Factor V deficiency is caused by a large number of genetic abnormalities. The deficiency is a rare bleeding disorder whose genetic bases have been characterized in only a limited number of cases. [9]  The inheritance of factor V deficiency is autosomal recessive, with varying expressivity in the heterozygote; however, other modes of inheritance have been described. Heterozygotes have lowered levels of factor V but probably never bleed abnormally.

Consanguinity has been observed in families with factor V deficiency, related to its autosomal recessive inheritance. Heterozygous deficiency states are generally unrecognized because of a lack of significant clotting time prolongation or bleeding risk.

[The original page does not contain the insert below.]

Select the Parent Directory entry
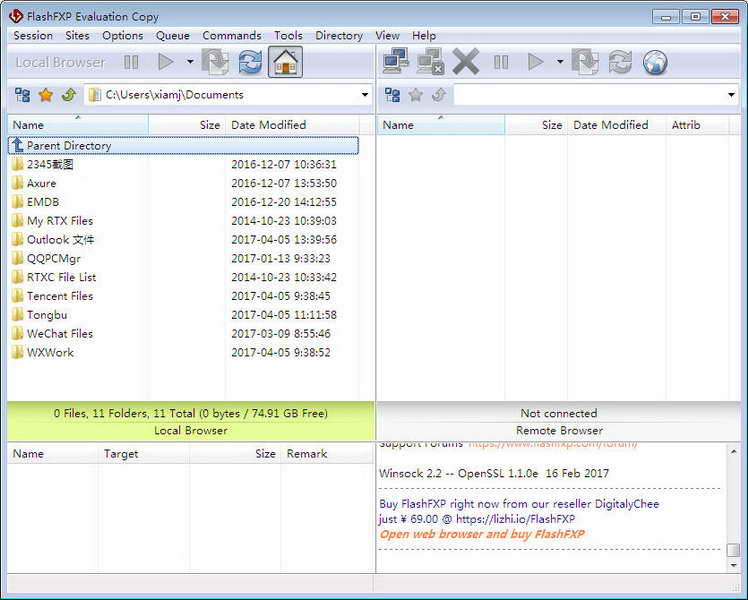This screenshot has height=600, width=748. point(183,145)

Fewer than 200 cases of congenital factor V deficiency have been reported worldwide since 1943. Homozygous factor V deficiency is rare, occurring in approximately 1 per million population.

Delev et al presented 39 German patients with factor V deficiency. [8] In 36 cases with an identifiable causative mutation, 20 patients were heterozygous for the mutation, whereas 9 were homozygous, 6 were compound heterozygous, and 1 proband was pseudohomozygous. [8] There were no mutations found in the remaining 3 patients.

The investigators identified 33 uniquely different mutations of a total 42 genetic mutations: 19 missense mutations, 8 nonsense mutations, 4 small deletions, and 2 splice site mutations. [8] Of the 33 unique mutations, 23 were novel sequence variations not previously reported, and all changes found in exon 13 led to null alleles as nonsense mutations or small deletions.

Race-, sex-, and age-related demographics

No apparent racial predilection for factor V deficiency exists. Factor V deficiency affects males and females with equal frequency.

Combined factor V and factor VIII deficiency is more prevalent in areas of the Middle East, Mediterranean, and South Asia where consanguineous marriage is more common. [14]  

Factor V deficiency affects persons of all ages. The age at presentation indirectly varies with the severity of disease.



The prognosis of patients with factor V deficiency is good with diagnosis and proper treatment. The severity of factor V deficiency varies from bruising to lethal hemorrhage. Complications of factor V deficiency are directly related to the site of bleeding (eg, hemarthrosis, intracranial hemorrhage, uncontrolled postoperative bleeding).

Recurrent miscarriage has been reported in women with factor V deficiency. [19]   


Patient Education

Give patients and families instruction and educational materials to enable them to understand factor V deficiency. For patient education information, see Hemophilia.